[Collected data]

###

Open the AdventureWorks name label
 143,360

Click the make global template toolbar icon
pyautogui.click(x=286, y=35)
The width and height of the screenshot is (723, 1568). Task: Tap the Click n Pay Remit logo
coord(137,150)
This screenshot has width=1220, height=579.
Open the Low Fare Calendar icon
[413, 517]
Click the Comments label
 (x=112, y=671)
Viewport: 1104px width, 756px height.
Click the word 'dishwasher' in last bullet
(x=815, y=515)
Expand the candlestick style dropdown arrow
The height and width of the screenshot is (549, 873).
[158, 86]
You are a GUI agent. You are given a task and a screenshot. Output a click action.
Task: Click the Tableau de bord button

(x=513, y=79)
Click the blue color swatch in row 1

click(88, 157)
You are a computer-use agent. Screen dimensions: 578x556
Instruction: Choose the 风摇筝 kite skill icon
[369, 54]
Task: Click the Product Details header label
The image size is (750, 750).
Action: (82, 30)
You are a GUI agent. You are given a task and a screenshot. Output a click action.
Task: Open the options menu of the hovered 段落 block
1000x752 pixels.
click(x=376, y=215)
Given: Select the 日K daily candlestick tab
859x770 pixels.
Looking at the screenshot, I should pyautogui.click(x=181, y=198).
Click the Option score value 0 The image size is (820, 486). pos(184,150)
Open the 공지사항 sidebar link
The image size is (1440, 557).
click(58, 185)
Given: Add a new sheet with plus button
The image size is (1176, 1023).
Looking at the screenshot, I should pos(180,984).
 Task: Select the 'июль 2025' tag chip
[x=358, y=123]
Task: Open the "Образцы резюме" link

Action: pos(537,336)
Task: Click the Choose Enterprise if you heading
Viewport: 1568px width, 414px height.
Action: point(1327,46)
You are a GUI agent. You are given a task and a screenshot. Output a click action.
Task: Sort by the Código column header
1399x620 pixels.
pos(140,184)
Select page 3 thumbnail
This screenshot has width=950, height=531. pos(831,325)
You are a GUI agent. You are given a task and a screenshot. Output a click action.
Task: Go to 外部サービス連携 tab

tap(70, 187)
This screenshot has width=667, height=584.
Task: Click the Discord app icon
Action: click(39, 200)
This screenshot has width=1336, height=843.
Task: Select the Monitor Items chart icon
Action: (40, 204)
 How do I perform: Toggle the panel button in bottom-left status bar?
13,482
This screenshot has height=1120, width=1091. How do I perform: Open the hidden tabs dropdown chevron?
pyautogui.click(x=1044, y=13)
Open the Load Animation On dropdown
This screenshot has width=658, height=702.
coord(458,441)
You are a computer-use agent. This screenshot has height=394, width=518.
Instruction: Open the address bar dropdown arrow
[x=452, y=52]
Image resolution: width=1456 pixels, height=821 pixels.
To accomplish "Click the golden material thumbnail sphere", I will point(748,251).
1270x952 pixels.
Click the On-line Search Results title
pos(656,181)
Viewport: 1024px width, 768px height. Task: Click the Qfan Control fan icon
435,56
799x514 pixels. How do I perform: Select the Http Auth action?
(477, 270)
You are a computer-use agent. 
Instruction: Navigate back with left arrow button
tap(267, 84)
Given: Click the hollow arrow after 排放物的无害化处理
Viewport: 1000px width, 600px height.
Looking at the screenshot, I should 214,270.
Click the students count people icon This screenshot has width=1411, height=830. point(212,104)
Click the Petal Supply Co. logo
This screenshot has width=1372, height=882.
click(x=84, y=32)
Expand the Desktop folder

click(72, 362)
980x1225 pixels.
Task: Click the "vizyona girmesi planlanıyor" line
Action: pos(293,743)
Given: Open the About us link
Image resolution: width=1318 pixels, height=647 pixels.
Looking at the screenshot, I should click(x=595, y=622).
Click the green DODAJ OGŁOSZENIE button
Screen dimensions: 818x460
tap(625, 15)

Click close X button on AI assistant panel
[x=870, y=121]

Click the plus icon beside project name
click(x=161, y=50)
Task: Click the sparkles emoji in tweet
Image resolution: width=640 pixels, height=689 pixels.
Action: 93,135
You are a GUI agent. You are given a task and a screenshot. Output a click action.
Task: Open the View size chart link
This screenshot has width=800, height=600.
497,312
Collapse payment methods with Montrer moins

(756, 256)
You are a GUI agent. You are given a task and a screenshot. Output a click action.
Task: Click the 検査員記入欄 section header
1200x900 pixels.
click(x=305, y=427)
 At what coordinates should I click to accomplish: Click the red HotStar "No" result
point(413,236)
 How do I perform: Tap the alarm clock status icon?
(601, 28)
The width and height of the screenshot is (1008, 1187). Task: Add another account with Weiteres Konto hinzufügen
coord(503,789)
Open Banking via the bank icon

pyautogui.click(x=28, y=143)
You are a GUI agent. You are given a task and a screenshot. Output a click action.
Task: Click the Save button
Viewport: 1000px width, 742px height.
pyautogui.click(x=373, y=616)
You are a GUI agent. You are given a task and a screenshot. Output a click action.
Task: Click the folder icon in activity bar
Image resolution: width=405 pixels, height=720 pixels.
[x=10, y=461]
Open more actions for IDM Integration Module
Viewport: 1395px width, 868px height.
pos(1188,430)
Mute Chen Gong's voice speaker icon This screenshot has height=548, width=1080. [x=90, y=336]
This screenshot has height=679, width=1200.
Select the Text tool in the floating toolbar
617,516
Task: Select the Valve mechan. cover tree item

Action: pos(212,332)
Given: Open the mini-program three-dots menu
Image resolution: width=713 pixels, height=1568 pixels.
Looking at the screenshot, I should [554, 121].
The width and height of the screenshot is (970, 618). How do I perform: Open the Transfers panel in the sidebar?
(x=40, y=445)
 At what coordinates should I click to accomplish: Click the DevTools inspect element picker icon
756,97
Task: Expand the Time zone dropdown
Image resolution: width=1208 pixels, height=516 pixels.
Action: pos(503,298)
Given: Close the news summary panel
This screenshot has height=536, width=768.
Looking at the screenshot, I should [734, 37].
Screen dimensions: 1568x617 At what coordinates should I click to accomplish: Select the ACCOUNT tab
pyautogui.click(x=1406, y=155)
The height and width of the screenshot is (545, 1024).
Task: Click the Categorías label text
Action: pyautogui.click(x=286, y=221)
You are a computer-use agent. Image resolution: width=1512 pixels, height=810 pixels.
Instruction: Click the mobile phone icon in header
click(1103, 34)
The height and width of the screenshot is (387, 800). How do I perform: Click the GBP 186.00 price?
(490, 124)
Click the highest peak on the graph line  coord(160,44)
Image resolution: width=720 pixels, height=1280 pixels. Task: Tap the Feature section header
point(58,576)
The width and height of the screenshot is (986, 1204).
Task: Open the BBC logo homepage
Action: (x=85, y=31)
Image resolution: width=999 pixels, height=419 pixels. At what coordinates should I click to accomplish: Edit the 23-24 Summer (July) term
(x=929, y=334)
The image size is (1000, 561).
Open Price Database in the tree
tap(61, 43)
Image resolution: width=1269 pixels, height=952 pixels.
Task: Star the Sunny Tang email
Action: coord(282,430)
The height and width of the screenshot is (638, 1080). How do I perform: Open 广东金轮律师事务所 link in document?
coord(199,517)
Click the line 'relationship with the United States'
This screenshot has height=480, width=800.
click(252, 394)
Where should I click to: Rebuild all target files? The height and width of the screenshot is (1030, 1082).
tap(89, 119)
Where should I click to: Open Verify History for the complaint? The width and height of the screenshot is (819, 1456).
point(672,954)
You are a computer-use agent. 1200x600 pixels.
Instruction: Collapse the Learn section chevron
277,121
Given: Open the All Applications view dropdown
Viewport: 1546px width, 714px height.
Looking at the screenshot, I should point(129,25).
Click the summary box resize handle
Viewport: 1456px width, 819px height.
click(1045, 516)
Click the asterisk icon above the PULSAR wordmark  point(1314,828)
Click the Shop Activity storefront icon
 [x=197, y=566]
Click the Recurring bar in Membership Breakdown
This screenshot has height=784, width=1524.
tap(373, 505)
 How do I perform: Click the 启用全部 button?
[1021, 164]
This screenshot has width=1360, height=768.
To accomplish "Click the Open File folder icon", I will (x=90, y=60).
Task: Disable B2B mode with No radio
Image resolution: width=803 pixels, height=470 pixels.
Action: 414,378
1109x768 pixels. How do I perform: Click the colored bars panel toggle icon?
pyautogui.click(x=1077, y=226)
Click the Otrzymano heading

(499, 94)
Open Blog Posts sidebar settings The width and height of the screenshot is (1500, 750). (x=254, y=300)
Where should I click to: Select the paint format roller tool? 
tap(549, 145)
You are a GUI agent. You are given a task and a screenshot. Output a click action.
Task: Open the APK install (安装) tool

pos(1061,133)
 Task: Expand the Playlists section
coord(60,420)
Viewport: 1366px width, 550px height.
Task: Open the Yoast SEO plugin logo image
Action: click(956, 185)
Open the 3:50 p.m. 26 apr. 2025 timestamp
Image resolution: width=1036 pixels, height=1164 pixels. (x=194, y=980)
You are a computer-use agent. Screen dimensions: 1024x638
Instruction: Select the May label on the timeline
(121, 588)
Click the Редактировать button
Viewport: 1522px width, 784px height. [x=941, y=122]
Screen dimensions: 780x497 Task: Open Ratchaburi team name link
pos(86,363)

###

## Aim of the task
Locate the lines above that contain "will" and copy them.

## Written reply
To accomplish "Click the golden material thumbnail sphere", I will point(748,251).
To accomplish "Click the Open File folder icon", I will (x=90, y=60).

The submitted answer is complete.